Sendo jornalista, a autora conhece bem esse meio. Nós, como consumidores de mídias também e somos ávidos por histórias empolgantes e sórdidas, faz-nos ver como nossas vidas no fundo são boas. E essa imprensa sensacionalista que vive de escândalos é mostrada de forma como realmente é: não importa quem diz a verdade, o que importa é uma boa fofoca, que venda e dê audiência. A protagonista é uma psicóloga metódica e disciplinada, ela conduz nós, leitores, e jornalistas a acreditar e a odiar seu marido. O advogado, sendo o melhor nesse tipo de caso – conflitos conjugais que terminam em crime – também conhece esses profissionais e faz o protagonista ser admirado e perdoado. Quando Amy volta (mesmo com uma história com furos) e reata com seu esposo, ambos se tornam os queridinhos da América. É uma crítica contundente tudo isso. A autora usa a trama para mostrar como existe e funciona essa indústria da infâmia que alimenta sites e revistas de fofoca, programas que exibem o pior das relações humanas, Flynn expõe o lado negro do quarto poder.

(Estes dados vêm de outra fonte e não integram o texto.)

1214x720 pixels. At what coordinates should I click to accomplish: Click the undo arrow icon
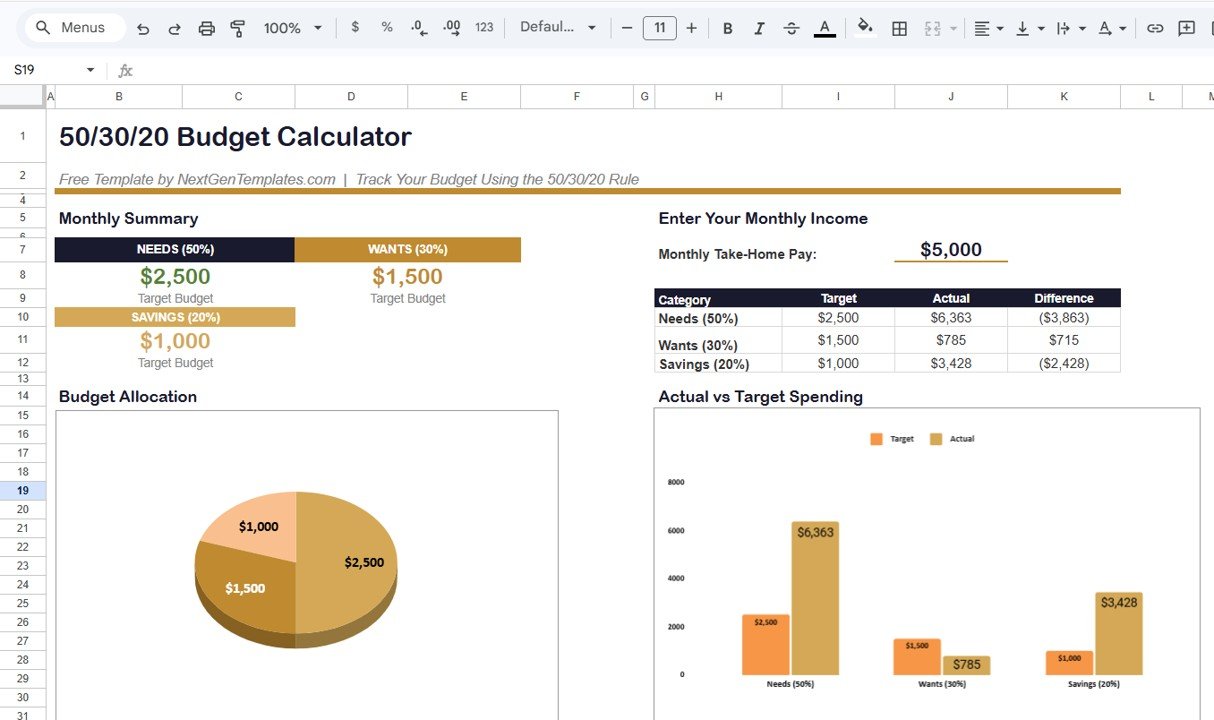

E eu fiquei pensando nesse livro durante esses dias ao ver o filme (confesso que pela primeira vez) e acompanhar um tanto dispersamente o caso do estupro do Neymar. Sem fazer qualquer defesa ou apologia ao menino Ney (nem simpatizo com ele, aliás), acho inclusive que ele foi no mínimo ingênuo – para não dizer burro – de cair numa armadilha dessas. O que me reportou ao caso foi o fato de que ele não é o primeiro a cair nesses golpes oportunistas de mulheres que querem se favorecer às custas de famosos e, ao não conseguirem seu intento (um casamento ou pelo menos um filho – o mais fácil), partem para a vingança usando toda a máquina jurídica e de mídia contra o infeliz.


Ao fazerem uso de maneira premeditada de legislações que protegem as mulheres e do senso comum e politicamente correto de que o homem é a personificação e que qualquer mulher estará sempre acima de qualquer suspeita, elas acabam destruindo a reputação de homens públicos ou nem tão renomados assim. É comum vermos casos de denúncias de estupros ou agressões que levam muitas vezes homens corretos que só não quiseram continuar uma relação, talvez, e só depois de algum tempo, no decorrer do processo, descobre-se que a denúncia foi falsa, mas já tendo destruído a vida do sujeito, seja famoso ou não.

Mas o pior de tudo isso é o efeito colateral dessas denúncias falsas, principalmente as cercadas de sensacionalismo. Devido ao crescente número desse tipo de denúncia, o que passa a acontecer é que essas ferramentas de proteção das mulheres, que são relevantes – não desconsideremos que existem muitos indivíduos merecedores de muita porrada pela forma como tratam suas companheiras, sujeitos que mereciam serem empalados por cada porrada dada numa mulher – perdem a confiança da opinião pública. Para cada denúncia falsa desse tipo (considerando que no momento desse texto, o Neymar ainda está sob investigação) todo o aparato da justiça deixa de ser direcionado a quem realmente precisa e no caso de pessoas públicas, faz com que essas notícias percam sua importância.

Eu poderia ficar horas aqui enumerando casos de denúncias falsas e como isso se assemelha ao enredo do livro, mas por hora, deixo a dica de leitura, o toque para possíveis leitoras para que sejam mais responsáveis e cuidadosas nas suas escolhas – a começar pela escolha do parceiro – e para os possíveis leitores que mesmo não sendo o Neymar, devem ficar espertos com as garotas exemplares que podem cruzar seu caminho. Até a próxima.